Company leaders at XYZ are asking themselves some questions about this annual ritual. Why doesn't this meeting generate enthusiasm? What will improve attendance? Should we serve hot dogs and beverages? Is ice cream the answer? What about inviting spouses? What about door prizes? Is it necessary to have it on company time?
These are not bad questions to ask about the annual meeting. However, the leaders at ABC will be disappointed again next year unless they begin to ask themselves the deeper questions about why and how they are communicating about performance.
Curiously enough, it is common to engage in the annual meeting ritual with little or no concept of why the company is doing it. Company leaders find themselves duplicating the efforts of well-known employee ownership successes or assuming that employee ownership companies are supposed to have annual meeting. With these externally generated goals, the leaders will never be able to focus on getting the results their own company needs. The ritual will be empty.

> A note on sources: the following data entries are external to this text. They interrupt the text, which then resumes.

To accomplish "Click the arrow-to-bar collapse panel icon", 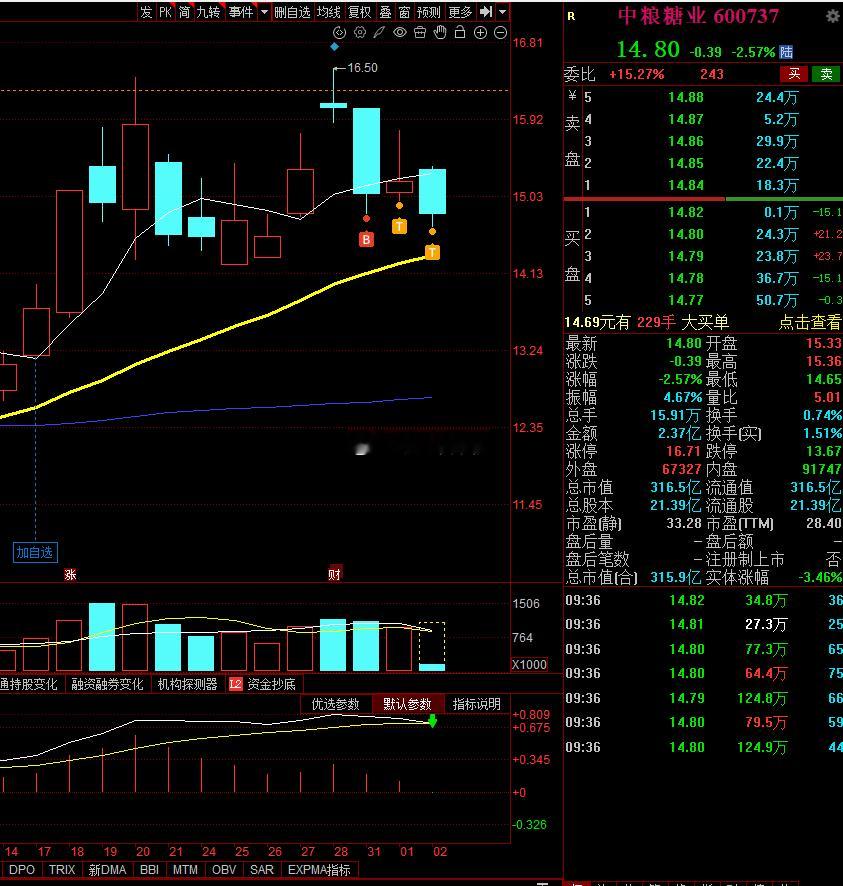I will tap(486, 11).
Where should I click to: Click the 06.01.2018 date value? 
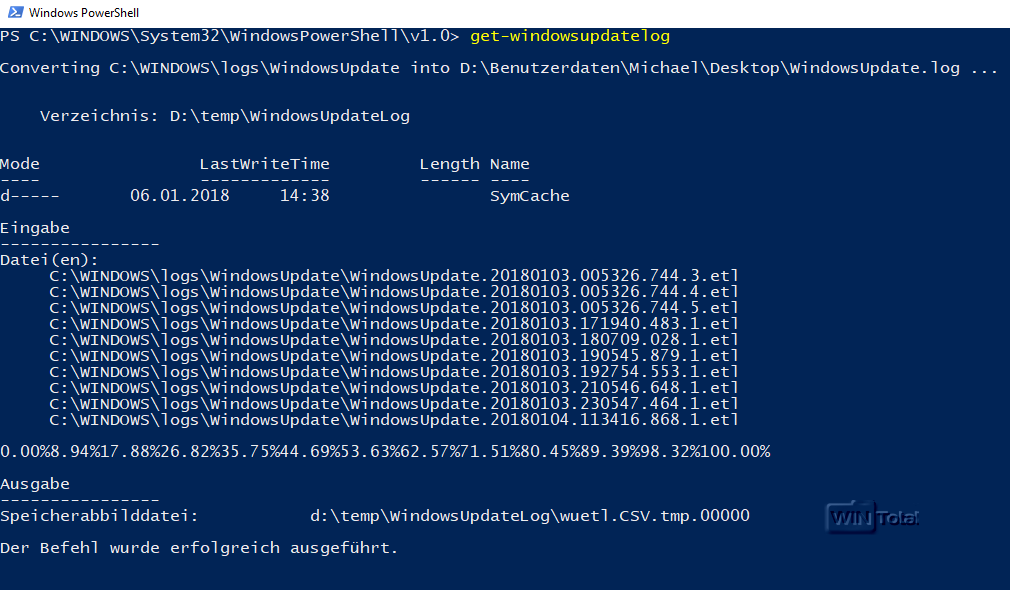[179, 196]
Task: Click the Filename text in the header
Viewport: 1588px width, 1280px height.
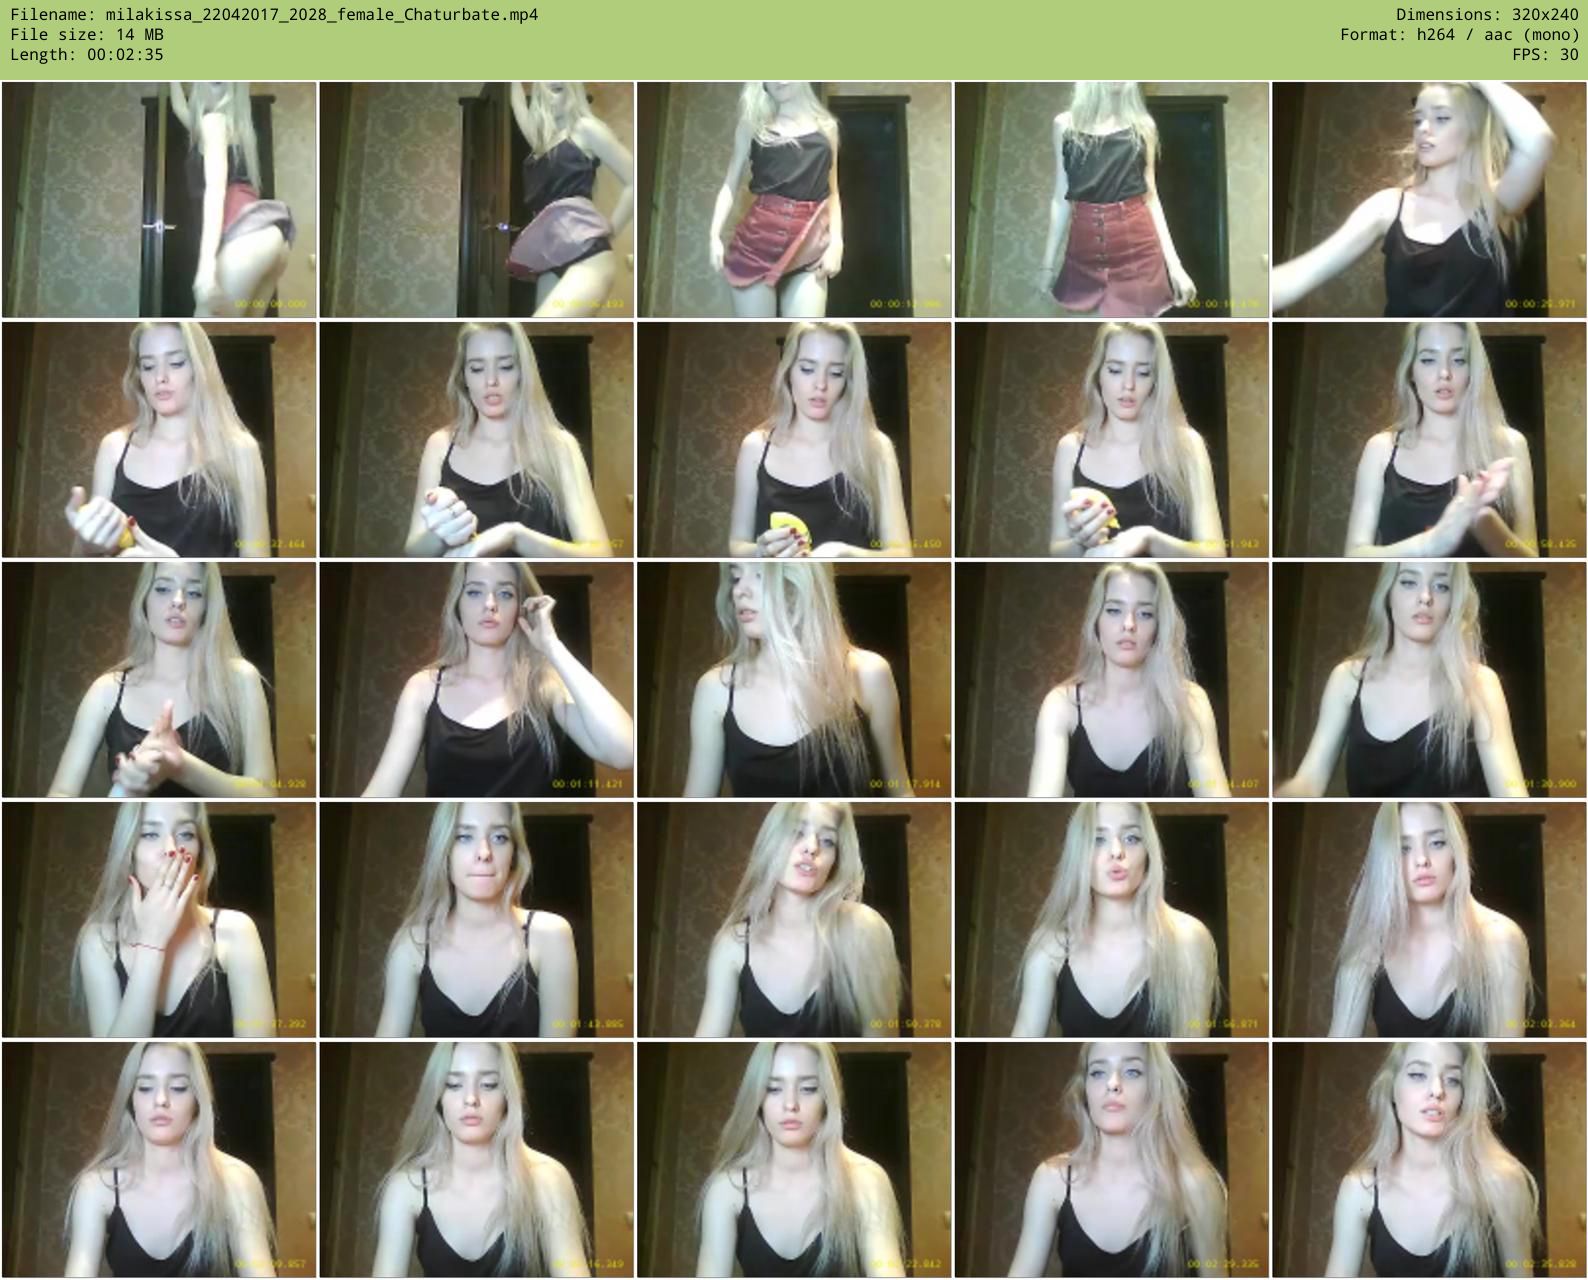Action: click(274, 14)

It is essential to fully understand what you want to achieve with your communication to know if you are succeeding. Is this information sharing a part of building trust? Do you wish that employees would understand how their daily work is connected to the company performance? Are you secretly hoping employees will appreciate the hard work that corporate officers are doing? Are you interested in teaching employees about how performance is tied to rewards? An honest appraisal of your objectives will enable you to set a course of action.
"We want to treat employees like owners so they will begin acting like owners" is why XYZ company leaders are doing their annual meeting. When leaders examined what they really meant by "ownership," they realized the format for the meeting didn't fit their vision for ownership. XYZ company had been running a carbon copy of corporate annual meetings at company with outside ownership . They had unintentionally designed a meeting that was appropriate for informing "outsiders" -- passive owners who use financial statements for making decisions about investing. At XYZ, the leaders know that they want employee ownership to be something different. They wanted it to be about owning excellent customer service, maintaining commitment to outstanding quality, and connecting team performance to shared rewards. These were the stories that will be most important to tell at the XYZ annual meeting.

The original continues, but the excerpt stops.